▸ DATASET CONTENT:
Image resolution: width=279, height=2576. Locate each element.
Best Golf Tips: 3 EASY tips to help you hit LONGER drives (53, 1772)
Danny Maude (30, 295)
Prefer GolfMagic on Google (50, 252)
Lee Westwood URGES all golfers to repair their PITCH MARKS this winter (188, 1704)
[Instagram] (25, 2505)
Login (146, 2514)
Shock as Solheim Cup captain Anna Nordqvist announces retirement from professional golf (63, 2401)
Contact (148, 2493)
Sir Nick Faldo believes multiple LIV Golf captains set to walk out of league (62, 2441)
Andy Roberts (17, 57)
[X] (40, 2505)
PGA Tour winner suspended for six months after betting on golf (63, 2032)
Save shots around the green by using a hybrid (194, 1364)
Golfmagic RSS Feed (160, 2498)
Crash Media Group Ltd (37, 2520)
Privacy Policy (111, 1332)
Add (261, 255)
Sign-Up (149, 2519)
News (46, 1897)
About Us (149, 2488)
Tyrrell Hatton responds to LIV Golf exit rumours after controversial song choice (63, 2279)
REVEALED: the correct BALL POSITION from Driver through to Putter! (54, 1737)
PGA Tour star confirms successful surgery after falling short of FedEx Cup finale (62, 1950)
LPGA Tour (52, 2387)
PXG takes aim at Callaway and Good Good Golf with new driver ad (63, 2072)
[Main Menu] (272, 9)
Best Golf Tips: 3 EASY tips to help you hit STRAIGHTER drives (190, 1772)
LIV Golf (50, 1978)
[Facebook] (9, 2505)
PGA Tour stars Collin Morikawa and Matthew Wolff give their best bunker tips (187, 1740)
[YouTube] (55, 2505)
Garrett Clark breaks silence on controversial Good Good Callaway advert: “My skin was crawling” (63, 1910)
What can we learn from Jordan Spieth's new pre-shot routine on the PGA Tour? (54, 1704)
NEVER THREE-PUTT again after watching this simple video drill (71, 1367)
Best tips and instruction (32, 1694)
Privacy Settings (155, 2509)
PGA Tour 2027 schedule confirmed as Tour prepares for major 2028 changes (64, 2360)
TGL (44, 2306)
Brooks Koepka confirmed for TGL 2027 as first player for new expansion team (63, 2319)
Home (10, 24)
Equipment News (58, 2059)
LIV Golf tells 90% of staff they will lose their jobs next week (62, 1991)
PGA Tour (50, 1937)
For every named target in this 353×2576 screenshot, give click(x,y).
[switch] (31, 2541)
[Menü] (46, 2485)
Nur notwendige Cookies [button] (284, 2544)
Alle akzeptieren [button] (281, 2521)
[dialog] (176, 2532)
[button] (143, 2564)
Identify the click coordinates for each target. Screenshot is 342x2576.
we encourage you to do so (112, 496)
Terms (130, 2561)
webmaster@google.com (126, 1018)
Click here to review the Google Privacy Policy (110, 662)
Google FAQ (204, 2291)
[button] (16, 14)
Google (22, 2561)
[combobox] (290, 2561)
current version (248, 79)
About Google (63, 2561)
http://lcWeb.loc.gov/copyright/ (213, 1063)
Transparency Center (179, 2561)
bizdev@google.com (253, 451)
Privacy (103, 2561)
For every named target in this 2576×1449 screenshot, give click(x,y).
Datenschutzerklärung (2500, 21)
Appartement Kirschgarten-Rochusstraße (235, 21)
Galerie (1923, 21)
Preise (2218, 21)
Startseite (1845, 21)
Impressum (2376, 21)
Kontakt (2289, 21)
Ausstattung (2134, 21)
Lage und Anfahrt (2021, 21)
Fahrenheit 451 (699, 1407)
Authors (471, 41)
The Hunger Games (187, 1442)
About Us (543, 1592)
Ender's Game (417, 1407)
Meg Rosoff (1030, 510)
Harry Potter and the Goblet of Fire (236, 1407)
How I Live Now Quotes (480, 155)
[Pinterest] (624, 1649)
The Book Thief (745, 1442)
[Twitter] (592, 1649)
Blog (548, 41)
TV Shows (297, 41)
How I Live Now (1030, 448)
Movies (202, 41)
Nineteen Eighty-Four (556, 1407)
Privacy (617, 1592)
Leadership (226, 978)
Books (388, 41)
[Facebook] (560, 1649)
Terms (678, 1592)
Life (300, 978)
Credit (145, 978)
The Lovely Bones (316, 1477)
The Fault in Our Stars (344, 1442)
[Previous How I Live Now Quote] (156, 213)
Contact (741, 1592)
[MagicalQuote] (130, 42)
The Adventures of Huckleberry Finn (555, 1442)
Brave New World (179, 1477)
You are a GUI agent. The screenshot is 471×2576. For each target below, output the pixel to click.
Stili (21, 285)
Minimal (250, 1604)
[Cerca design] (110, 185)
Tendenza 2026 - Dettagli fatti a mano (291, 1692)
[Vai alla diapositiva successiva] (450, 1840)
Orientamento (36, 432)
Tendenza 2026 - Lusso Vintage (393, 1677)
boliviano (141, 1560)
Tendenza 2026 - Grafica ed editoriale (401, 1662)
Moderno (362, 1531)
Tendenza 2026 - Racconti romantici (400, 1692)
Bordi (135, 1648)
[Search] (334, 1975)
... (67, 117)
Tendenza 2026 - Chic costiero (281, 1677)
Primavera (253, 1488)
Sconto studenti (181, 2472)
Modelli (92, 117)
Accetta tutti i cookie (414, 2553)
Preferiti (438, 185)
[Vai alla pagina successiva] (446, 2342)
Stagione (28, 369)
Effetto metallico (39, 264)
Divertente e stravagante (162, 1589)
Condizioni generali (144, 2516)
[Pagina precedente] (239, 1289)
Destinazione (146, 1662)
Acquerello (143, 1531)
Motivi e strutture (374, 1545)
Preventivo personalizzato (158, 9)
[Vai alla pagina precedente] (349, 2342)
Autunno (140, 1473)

▸ EXERCISE AIM: Reproduce the records above exactly, from the first line to the line that holds "REVEALED: the correct", inclusive, and omit everything after it.

▸ FINISHED TASK:
Image resolution: width=279, height=2576. Locate each element.
Best Golf Tips: 3 EASY tips to help you hit LONGER drives (53, 1772)
Danny Maude (30, 295)
Prefer GolfMagic on Google (50, 252)
Lee Westwood URGES all golfers to repair their PITCH MARKS this winter (188, 1704)
[Instagram] (25, 2505)
Login (146, 2514)
Shock as Solheim Cup captain Anna Nordqvist announces retirement from professional golf (63, 2401)
Contact (148, 2493)
Sir Nick Faldo believes multiple LIV Golf captains set to walk out of league (62, 2441)
Andy Roberts (17, 57)
[X] (40, 2505)
PGA Tour winner suspended for six months after betting on golf (63, 2032)
Save shots around the green by using a hybrid (194, 1364)
Golfmagic RSS Feed (160, 2498)
Crash Media Group Ltd (37, 2520)
Privacy Policy (111, 1332)
Add (261, 255)
Sign-Up (149, 2519)
News (46, 1897)
About Us (149, 2488)
Tyrrell Hatton responds to LIV Golf exit rumours after controversial song choice (63, 2279)
REVEALED: the correct BALL POSITION from Driver through to Putter! (54, 1737)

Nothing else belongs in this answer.